Stored data entries
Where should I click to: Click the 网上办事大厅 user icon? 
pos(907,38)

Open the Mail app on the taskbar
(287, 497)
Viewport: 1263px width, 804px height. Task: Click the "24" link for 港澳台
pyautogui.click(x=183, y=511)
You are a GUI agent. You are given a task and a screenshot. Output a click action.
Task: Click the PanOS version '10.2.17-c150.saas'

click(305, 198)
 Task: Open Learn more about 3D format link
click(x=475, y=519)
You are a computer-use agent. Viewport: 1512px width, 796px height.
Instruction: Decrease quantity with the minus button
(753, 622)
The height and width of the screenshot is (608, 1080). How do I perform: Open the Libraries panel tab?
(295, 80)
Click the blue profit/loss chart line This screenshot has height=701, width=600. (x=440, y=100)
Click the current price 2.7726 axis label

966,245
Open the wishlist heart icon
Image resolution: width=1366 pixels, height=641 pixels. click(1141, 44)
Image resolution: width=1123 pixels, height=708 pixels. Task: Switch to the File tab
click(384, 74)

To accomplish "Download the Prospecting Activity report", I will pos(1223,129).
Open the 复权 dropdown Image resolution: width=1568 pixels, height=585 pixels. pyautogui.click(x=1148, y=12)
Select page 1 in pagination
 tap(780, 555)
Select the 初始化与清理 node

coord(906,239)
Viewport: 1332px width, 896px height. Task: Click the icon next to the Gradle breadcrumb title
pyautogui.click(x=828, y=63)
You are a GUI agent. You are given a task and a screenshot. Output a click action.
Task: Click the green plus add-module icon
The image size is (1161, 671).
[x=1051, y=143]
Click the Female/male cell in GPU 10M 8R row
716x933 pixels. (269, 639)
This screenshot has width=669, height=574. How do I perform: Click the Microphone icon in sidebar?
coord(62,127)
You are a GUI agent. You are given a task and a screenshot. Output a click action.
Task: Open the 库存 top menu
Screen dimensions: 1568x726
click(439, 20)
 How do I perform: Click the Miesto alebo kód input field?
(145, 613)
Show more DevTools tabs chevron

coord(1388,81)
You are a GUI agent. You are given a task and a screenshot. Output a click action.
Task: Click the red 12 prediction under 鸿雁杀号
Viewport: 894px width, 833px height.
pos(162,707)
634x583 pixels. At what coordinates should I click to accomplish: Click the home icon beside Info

*What you should do*.
Your answer should be a single number, namely how many lines of the data above hold "accomplish".

*Solution to this problem*.
2